Because games and virtual worlds enable players to store and transfer in-game currencies, virtual items and other valuable assets, their products and services increasingly resemble conventional financial products, according to the release, which includes details about a report on this topic issued Thursday by the CFPB.

However, these companies claim to have no obligation to compensate players for financial losses, the release said. Consumers have told the CFPB that they have little recourse when they suffer losses due to scams, phishing attempts or account thefts.

In addition, gaming companies are assembling large amounts of data on players, per the release. They can gather behavioral details, such as financial data and personal history, and location data. With the advent of virtual- and mixed-reality headsets, gaming firms could also collect biometric data, which raises issues around medical privacy.

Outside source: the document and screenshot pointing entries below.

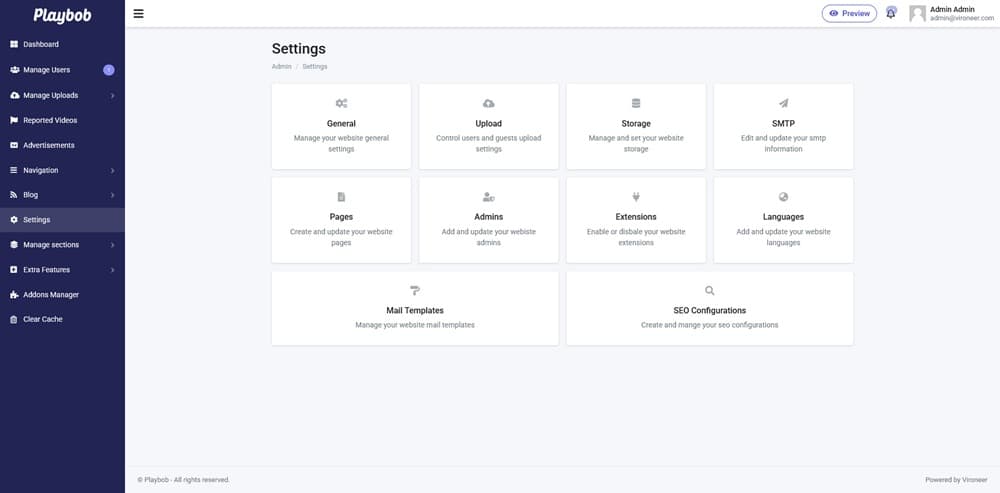Click the SEO Configurations magnifier icon
Screen dimensions: 1000x493
coord(710,290)
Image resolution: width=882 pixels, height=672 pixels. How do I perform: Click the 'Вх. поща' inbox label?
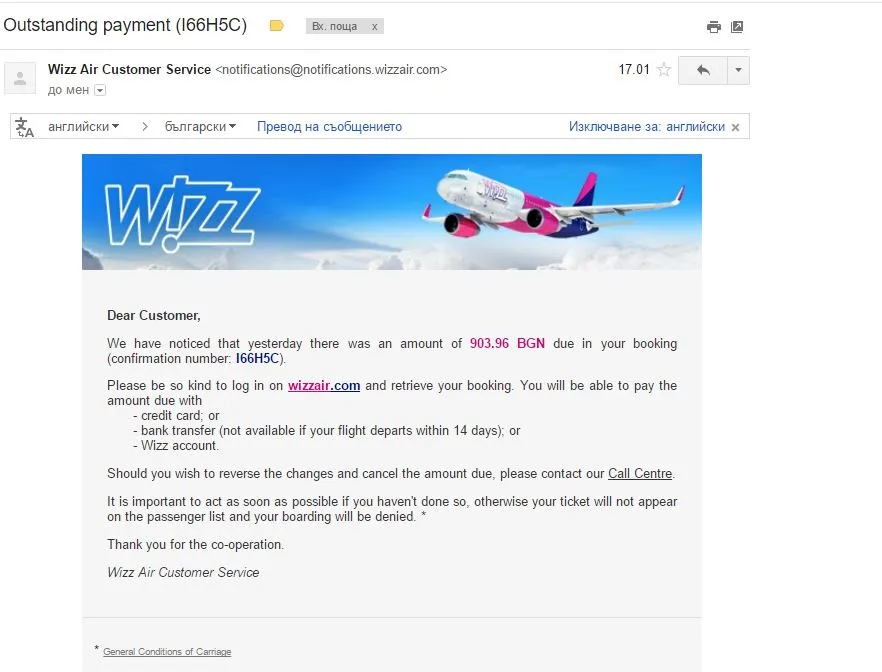click(335, 26)
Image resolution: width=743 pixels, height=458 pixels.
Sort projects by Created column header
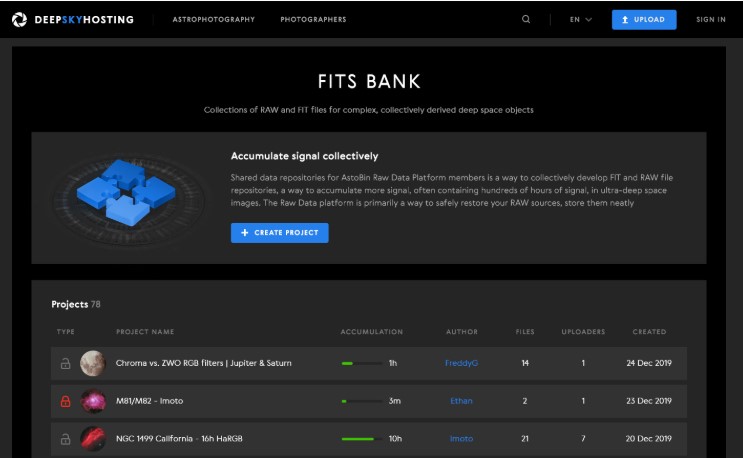point(649,332)
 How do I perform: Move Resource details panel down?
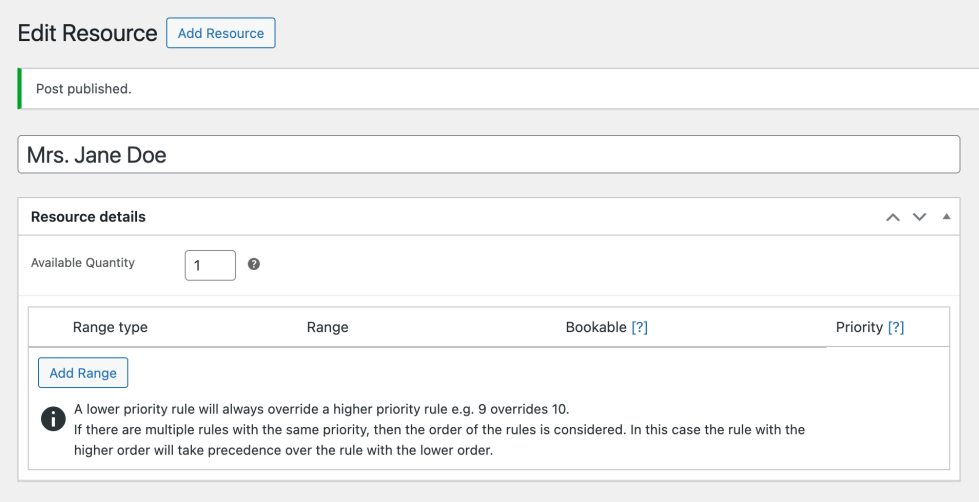pos(920,217)
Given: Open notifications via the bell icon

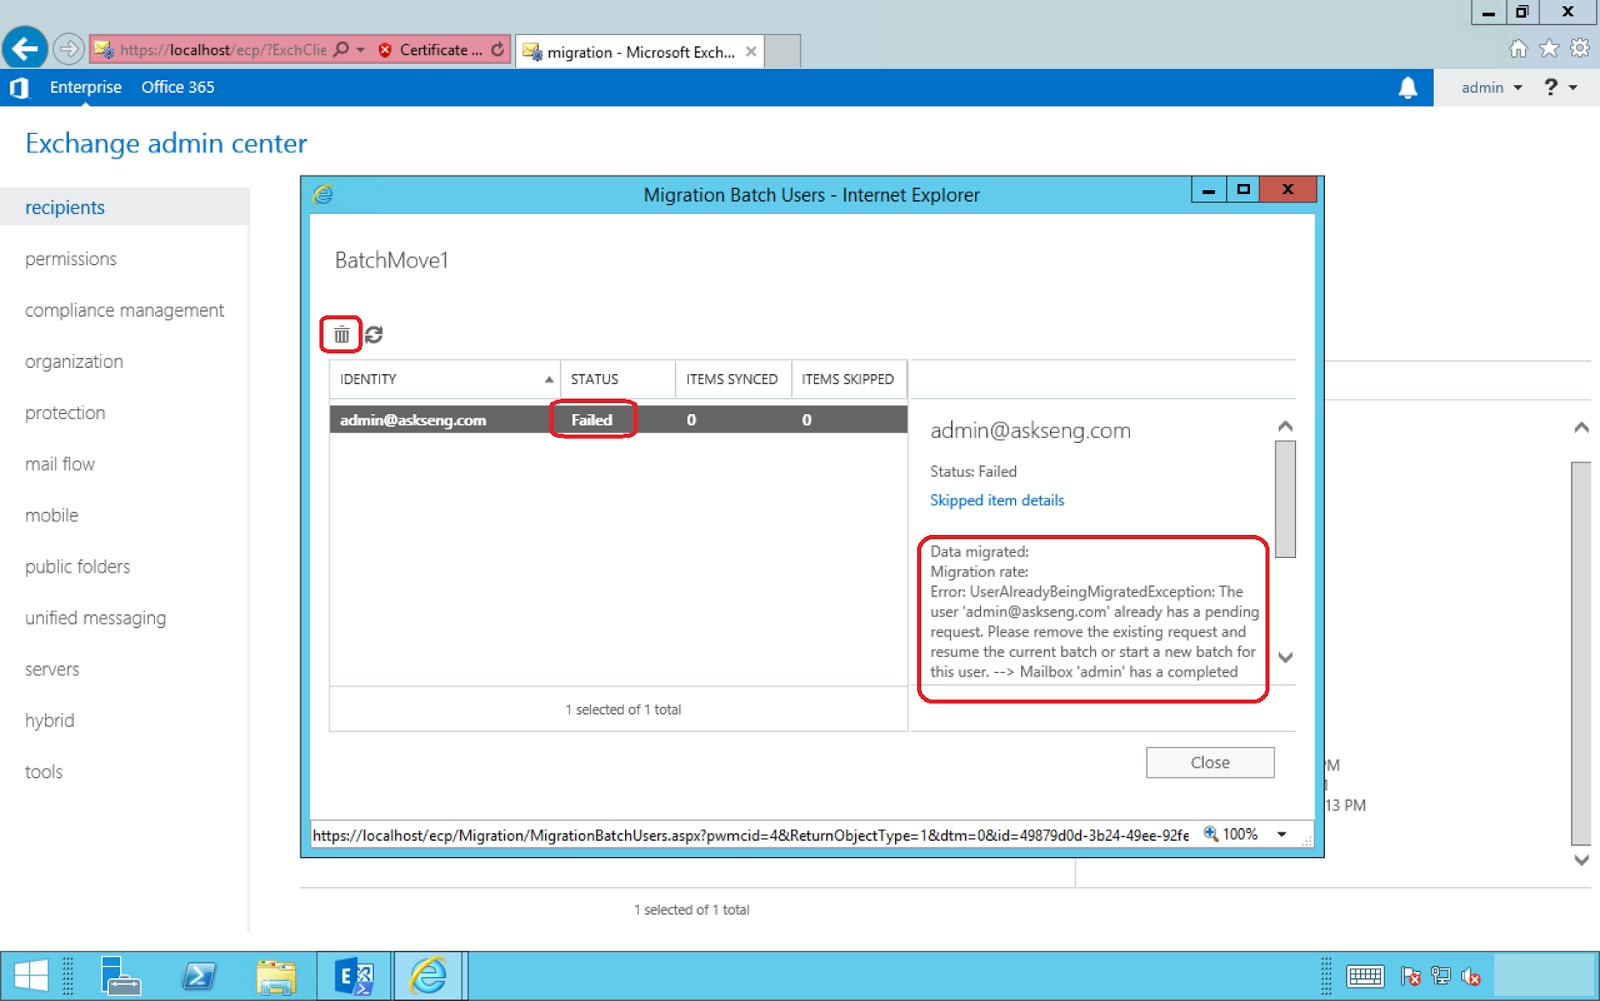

Because existing consumer laws apply to banking and payment systems that facilitate the storage and exchange of assets, the CFPB is monitoring video games, virtual worlds and other markets where financial products and services may be offered, the release said.

“The Consumer Financial Protection Bureau is working to understand how these worlds can become a haven for scams, fraud, financial losses and unanticipated purchases that can deplete a family’s real-world financial assets,” Chopra said in a statement released in conjunction with the press release.

Consumers lost a record $10 billion to fraud in 2023, with digital tools making it easier for scammers to find targets, the Federal Trade Commission (FTC) reported in February.

The number of consumers who reported fraud to the FTC in 2023 was about the same as in 2022, but the amount of fraud losses reported was 14% higher, the agency said.